The tea plantation industry is amongst the largest organized industry in India, where the workers are unionized. In West Bengal, there are up north of 30 unions, whereas in Assam, the mantle of workers’ representation over the last five decades has been invested  with the Assam Cha Mazdoor Sangh (ACMS). ACMS happens to be the only registered union, even though some others have central trade unions affiliations.  Despite strong unionization, the issue of PLA implementation is weak with not a single plantation boasting of total implementation. One major implication of such a lack is reflected in the dominion of tea industry associations, which maneuver wage agreements. With hardly any promotional avenues opening up for a large majority of unskilled workers, these across ages and experiences receive same wages and are classified as daily wage workers. The last few decades of wage agreements show that the tea employers have not conceded any major demand of the trade unions. The tea associations have also not agreed to the CPI-linked variable Dearness Allowance. Nearly 40 per cent of the workers in the tea plantations of West Bengal and Assam are temporary and casual workers with growing numbers ruling them out of the ambit of PLA. That the tea industry is reaping all the benefits without investing a unit currency on a large section of its workforce is a direct consequent of the above fact. 

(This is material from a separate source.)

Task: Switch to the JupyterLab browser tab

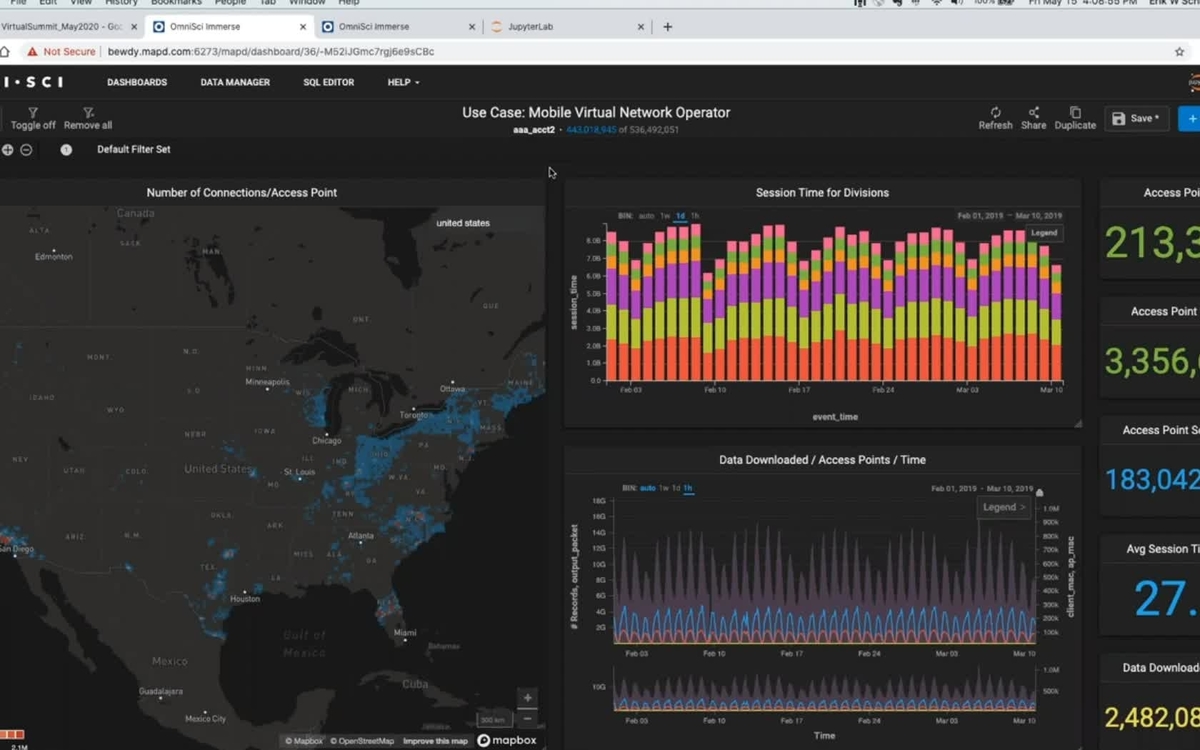Action: click(x=530, y=27)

The agreements in West Bengal are tripartite in that the union, tea industry association and the government work out the agreement, whereas bipartite in Assam where the government is not a party. The long-term understanding with the Indian National Trade Union Congress (INTUC) affiliated ACMS has given the Assam employers a clear domination and stranglehold over the industry. Officially, there is no labour unrest, industrial relations remain generally peaceful and ACMS, understandably, ‘co-operates with the industry’. In West Bengal, however, any demand by the workers and the unions, termed unfair by the industry, is either flatly rejected, or is repeatedly discussed by the tea industry in a series of consultations, a delaying tactic mainly, until the unions are fed up and ask the government to intervene. Even then, there is a lot of resentment amongst the workers, but the very threat to their survival forces them to keep quiet and accept the verdict. For a tea plantation worker, whose forefathers were indentured immigrants, and were born and brought up inside the tea gardens, dismissal means not only the loss of livelihood but a threat to their general existence. It is therefore very evident that even with complete unionization, positive interventions on behalf of the workers are confined to the micro-scale and any extrapolation to the macro-scale doesn’t really help beat seclusion and isolation. But, what is really ironic is that these unions have remained workers’ only link to the outside world, albeit in a manner that hasn’t concretely contributed to their cause. 

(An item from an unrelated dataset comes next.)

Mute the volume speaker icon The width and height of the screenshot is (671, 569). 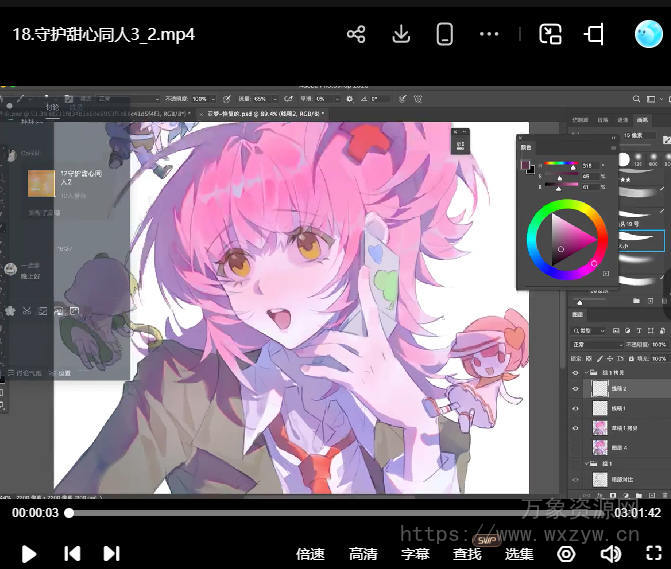tap(610, 553)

The trade unions in the tea industry are operating under the same hierarchical and organizational setup master-minded and practiced by the planters right from the colonial days. Beyond a point, logic says that they will never be able to confront the tea industry to struggle for the betterment and uplift of the tea workers. The trade unions have thus miles to go, starting foremost with the politics of architecture: to revamp organizational change and hierarchies in favour of workers to be able to survive and discharge responsibilities towards the tea plantation workers.